De Amerikaanse, in Duitsland geboren filosoof en politieke denker Hannah Arendt (1906 – 1975) werd geboren in een politiek progressief, seculier joods gezin. Na haar arrestatie door de Gestapo en acht dagen gevangenis vluchtte ze in 1933 naar Parijs, waar ze onder andere Camus en Sartre ontmoette. Als stateloze van Duitse afkomst werd ze geïnterneerd, maar ontsnapte en week in 1941 uit naar New York. Mogelijk is zij het meest bekend geworden door haar boek The origins of totalitarianism (1951) en Eichmann in Jerusalem: a report on the banality of evil (1963).
Drie misverstanden
Historiek beschrijft het begrip totalitarisme als: ‘een politieke staatsvorm die zich kenmerkt door de totale onderwerping van individuen aan de staat.

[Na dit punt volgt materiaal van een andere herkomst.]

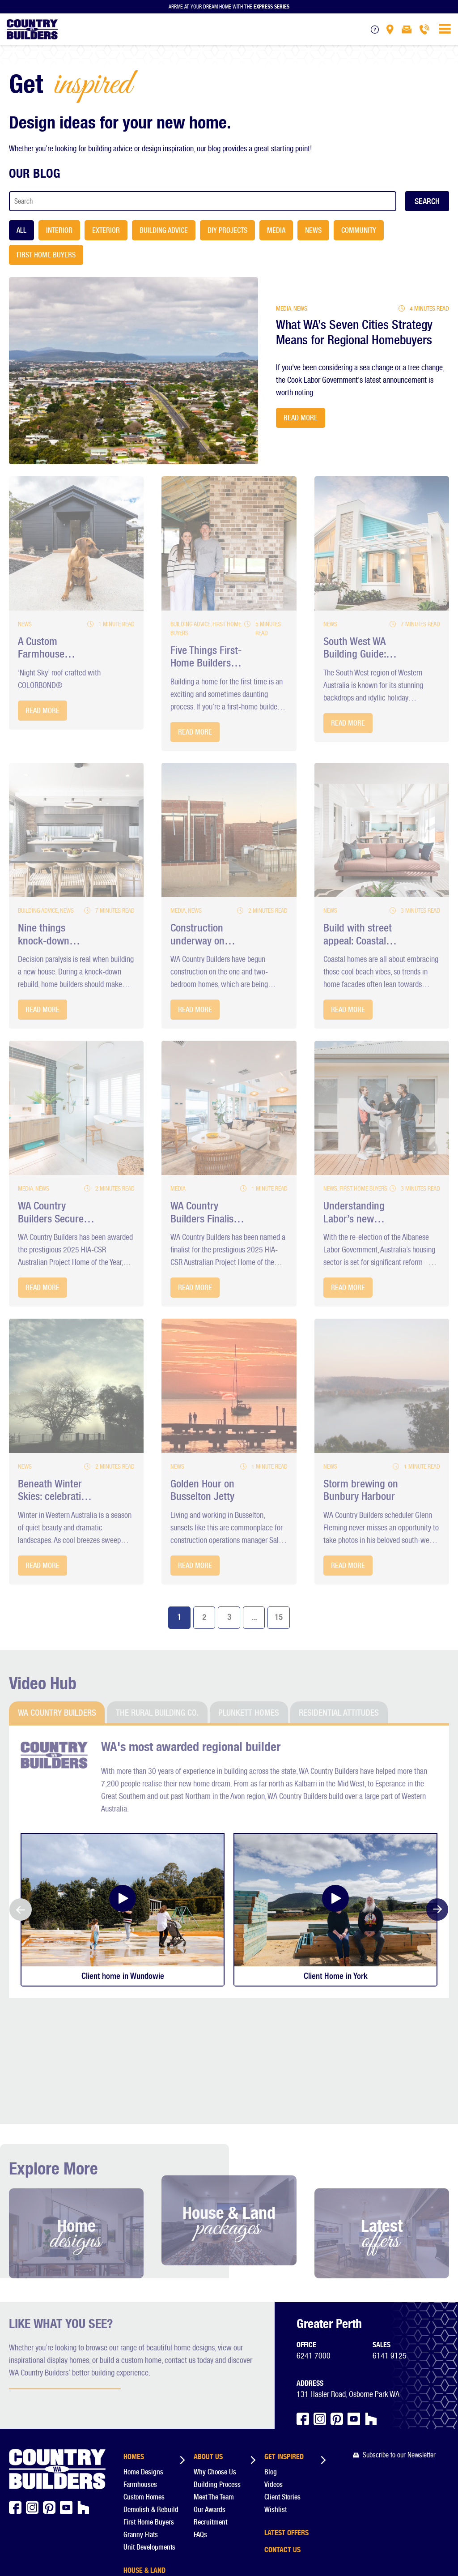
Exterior (106, 230)
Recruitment (210, 2417)
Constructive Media (52, 2550)
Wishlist (275, 2405)
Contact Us (282, 2443)
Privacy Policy (87, 2541)
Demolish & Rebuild (150, 2405)
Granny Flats (140, 2430)
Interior (59, 230)
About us (208, 2350)
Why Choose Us (215, 2367)
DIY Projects (227, 230)
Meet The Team (214, 2392)
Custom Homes (144, 2392)
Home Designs (143, 2367)
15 (279, 1617)
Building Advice (164, 230)
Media (276, 230)
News (313, 230)
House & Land (144, 2464)
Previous (21, 1910)
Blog (270, 2367)
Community (358, 230)
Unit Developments (149, 2442)
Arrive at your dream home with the (229, 5)
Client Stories (282, 2392)
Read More (301, 418)
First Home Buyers (46, 255)
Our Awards (209, 2405)
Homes (133, 2350)
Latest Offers (286, 2426)
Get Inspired (284, 2350)
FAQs (200, 2430)
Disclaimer (53, 2541)
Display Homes (146, 2481)
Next (437, 1910)
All (21, 230)
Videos (273, 2379)
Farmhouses (140, 2379)
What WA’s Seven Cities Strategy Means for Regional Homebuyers (355, 332)
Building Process (217, 2379)
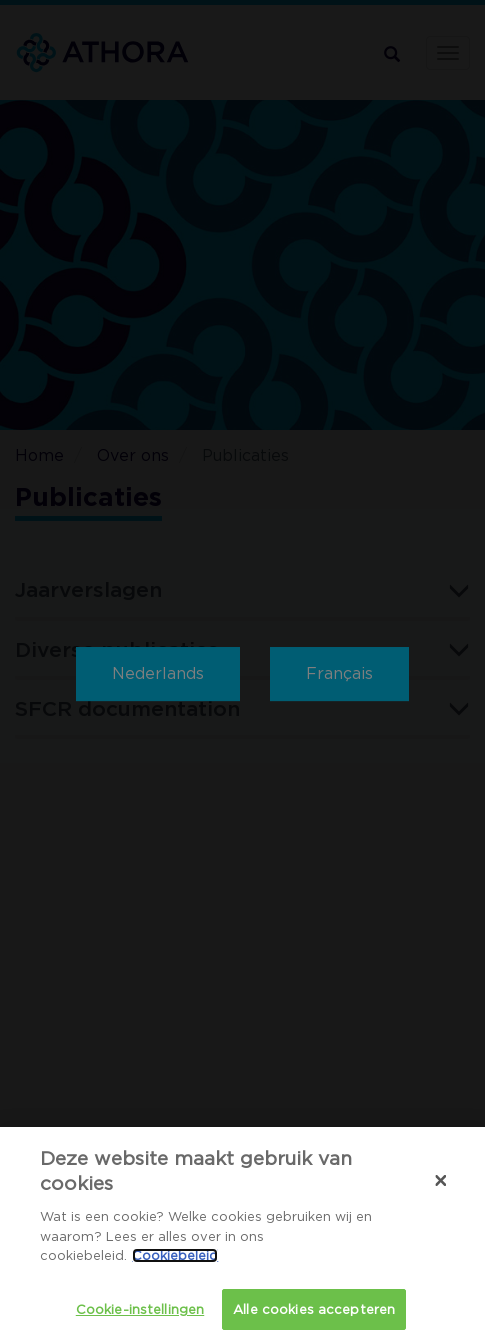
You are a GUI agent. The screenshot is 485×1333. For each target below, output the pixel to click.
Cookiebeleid (175, 1262)
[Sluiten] (441, 1187)
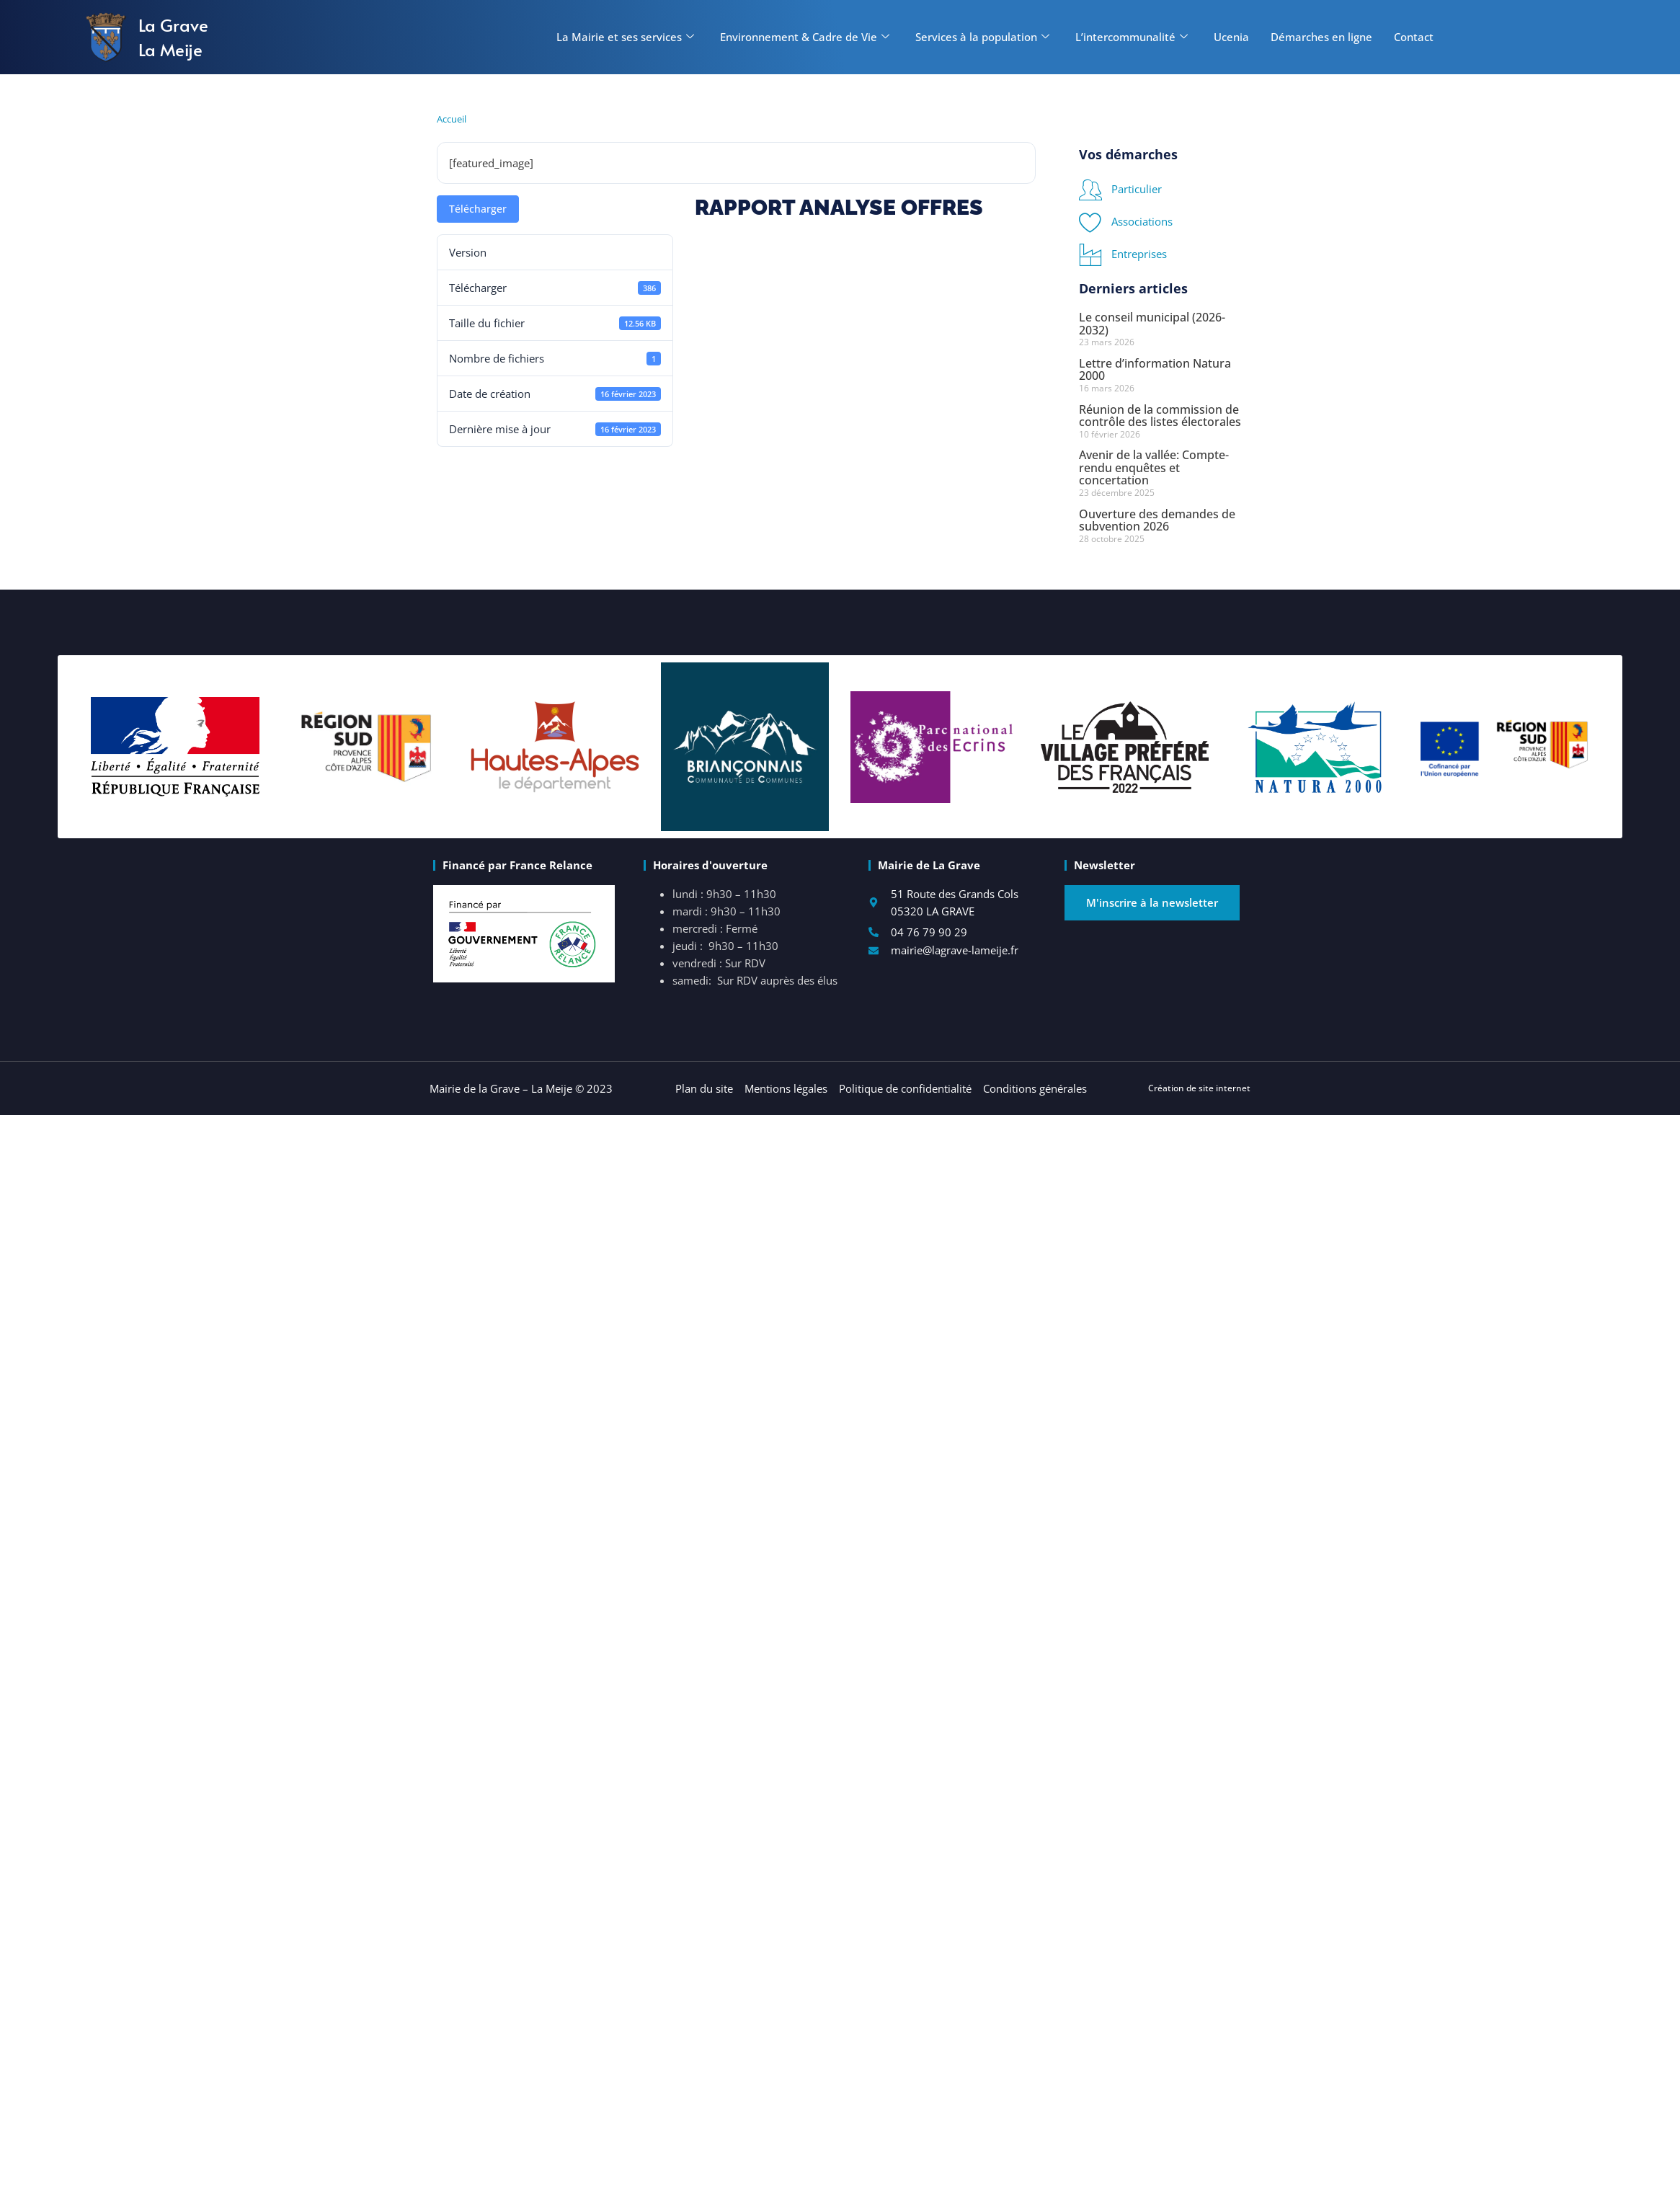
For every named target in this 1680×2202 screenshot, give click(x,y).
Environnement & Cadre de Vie (804, 37)
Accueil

Ook het privéleven van individuen wordt in de gaten gehouden. Hierbij wordt iedereen geacht om de ideologie, de ideeënleer, van de overheid actief uit te dragen. Het ultieme doel is heenwerken naar een betere toekomst, lees: een heilsstaat.’
Wikipedia citeert uit The origins of totalitarianism: ‘[T]otalitarian movements depend on the sheer force of numbers to such an extent that totalitarian regimes seem impossible, even under otherwise favorable circumstances, in countries with relatively small populations…. [E]ven Mussolini, who was so fond of the term “totalitarian state,” did not attempt to establish a full-fledged totalitarian regime and contented himself with dictatorship and one-party rule.’
In de Inleiding door de vertalers van dit boek bespreken zij drie misverstanden over het totalitarisme op bladzijde 11 en volgende.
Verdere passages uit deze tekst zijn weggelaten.